Wayne's independent streak, so apparent in her art, made her a role model for several generations of female artists. While the feminist movement of the 1970s expanded, she launched workshops to teach women how to navigate the power structures of the art world, then dominated by men. But she never saw herself as part of any group.
"Some of my problems over the years stemmed from an inability to think of myself as any kind of minority, woman, Jew, artist, whatever," she later wrote.
Born June Claire in Chicago on March 7, 1918, she dropped out of high school at 15, held various jobs and made paintings of Depression-era scenes. She had her first exhibit in 1935 at a Chicago art gallery when she was 17.

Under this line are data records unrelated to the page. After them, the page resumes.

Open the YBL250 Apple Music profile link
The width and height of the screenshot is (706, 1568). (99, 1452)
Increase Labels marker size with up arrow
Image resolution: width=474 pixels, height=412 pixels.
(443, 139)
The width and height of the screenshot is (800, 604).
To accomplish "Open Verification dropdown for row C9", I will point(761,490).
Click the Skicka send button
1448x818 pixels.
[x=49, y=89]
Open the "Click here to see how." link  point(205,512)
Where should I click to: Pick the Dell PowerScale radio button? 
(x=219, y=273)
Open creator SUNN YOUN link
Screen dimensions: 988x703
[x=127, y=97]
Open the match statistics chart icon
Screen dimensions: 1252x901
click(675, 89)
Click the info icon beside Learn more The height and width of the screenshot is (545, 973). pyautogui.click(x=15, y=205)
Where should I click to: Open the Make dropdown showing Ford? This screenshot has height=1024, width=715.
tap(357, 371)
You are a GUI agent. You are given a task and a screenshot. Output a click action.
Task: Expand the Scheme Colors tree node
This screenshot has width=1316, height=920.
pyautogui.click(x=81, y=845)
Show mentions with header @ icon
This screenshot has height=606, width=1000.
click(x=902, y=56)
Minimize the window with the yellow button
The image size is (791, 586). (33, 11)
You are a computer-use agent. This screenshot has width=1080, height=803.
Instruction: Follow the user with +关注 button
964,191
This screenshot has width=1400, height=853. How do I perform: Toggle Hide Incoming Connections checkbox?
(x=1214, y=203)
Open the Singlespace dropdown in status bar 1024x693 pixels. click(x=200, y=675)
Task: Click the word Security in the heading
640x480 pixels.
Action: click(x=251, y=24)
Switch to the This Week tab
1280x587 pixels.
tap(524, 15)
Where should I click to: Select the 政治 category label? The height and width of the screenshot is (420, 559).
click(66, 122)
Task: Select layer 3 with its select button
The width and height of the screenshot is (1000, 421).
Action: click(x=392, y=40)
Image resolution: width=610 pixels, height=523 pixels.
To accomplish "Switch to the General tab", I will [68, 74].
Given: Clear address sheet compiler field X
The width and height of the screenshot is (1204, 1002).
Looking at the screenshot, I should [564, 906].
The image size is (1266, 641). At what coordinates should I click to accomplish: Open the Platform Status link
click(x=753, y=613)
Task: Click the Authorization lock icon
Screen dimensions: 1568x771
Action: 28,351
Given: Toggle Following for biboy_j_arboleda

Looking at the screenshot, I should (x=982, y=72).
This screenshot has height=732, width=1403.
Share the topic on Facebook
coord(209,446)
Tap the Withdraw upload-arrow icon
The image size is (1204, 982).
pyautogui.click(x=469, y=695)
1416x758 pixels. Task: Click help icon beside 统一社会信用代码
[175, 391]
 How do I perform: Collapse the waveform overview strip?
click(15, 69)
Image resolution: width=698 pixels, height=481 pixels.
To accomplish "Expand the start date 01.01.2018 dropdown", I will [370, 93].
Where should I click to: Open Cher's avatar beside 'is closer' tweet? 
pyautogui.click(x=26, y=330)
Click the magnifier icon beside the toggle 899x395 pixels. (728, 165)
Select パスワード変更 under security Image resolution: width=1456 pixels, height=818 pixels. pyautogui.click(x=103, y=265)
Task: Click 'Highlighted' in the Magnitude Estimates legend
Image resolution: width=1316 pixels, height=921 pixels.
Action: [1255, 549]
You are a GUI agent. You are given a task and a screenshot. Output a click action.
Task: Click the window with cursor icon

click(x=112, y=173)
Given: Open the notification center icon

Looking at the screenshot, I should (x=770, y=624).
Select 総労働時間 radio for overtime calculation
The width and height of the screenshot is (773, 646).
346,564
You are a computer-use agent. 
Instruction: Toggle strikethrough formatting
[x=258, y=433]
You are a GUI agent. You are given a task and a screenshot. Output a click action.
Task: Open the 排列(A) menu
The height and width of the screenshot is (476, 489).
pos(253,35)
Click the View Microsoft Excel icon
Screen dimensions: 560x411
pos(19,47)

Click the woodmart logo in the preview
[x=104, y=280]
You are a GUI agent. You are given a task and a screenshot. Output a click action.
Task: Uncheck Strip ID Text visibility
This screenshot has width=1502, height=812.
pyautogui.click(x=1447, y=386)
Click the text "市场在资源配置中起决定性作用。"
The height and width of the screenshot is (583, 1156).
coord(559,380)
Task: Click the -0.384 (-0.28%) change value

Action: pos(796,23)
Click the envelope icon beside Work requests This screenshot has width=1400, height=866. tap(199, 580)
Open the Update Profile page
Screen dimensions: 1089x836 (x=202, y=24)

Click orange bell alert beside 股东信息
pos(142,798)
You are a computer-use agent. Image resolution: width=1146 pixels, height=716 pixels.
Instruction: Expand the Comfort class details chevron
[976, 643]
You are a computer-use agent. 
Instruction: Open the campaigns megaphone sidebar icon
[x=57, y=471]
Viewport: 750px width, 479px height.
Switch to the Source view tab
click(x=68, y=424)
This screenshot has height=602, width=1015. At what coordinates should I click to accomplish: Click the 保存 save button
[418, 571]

She joined the Works Progress Administration before moving to New York, where she worked for a costume jewelry company. She finally relocated to Los Angeles and worked in production illustration, translating blueprints to drawings for the aircraft industry.
She married a military doctor, George Wayne, and the couple had a daughter before they divorced. She then married Arthur Henry "Hank" Plone, who died in 2003. She is survived by her daughter, Robin Claire Park; granddaughter Ariane Junah Claire; grandson Jevon Claire; and stepdaughter Abby Moore.
Wayne first became interested in print making in the late 1940s. Frustrated by the rudimentary level of training she found in Los Angeles, she went to Paris in 1957 and sought out Marcel Durassier, a printer of artists' lithographs. They began a collaboration and in 1958 completed "John Donne, Songs and Sonnets," a series of lithographs based on the poet's work.
The series was acquired by the Bibliotheque Nationale in Paris, which later added 248 more lithographs by Wayne. Other large collections of her art are owned by LACMA and Rutgers University in New Jersey. Her work with Durassier gave rise to her vision of Tamarind, she later wrote.
The name for her workshop came to her after Wayne settled on Tamarind Street in Hollywood in 1957. She first used it when she applied for a Ford Foundation grant, outlining her plan to create a place where professionally trained artisan-printers would team with well-known artists to revive the art of lithography.
Wayne opened her studio in 1960 with the help of the first of several grants from the foundation. Through the decade Tamarind continued as a nonprofit center. For Wayne, that status translated to artistic freedom. One of the print makers she helped train at Tamarind, Kenneth Tyler, later founded the Los Angeles print-making studio Gemini G.E.L. Another, Bud Shark, went on to found Shark's Inc. in Boulder, Colo.
Wayne turned the Tamarind archives over to the University of New Mexico in 1970. At that time the name was changed to the Tamarind Institute, but education and print making continued.
Once she stepped down from her position as director, Wayne, a social activist from her 20s, spent more of her time making art and supporting causes that affect artists.
"I think I run on indignation," Wayne said in an interview with The Times in 2008, when she was 90.
A celebration of her life is planned.
Rourke is a former Los Angeles Times staff writer.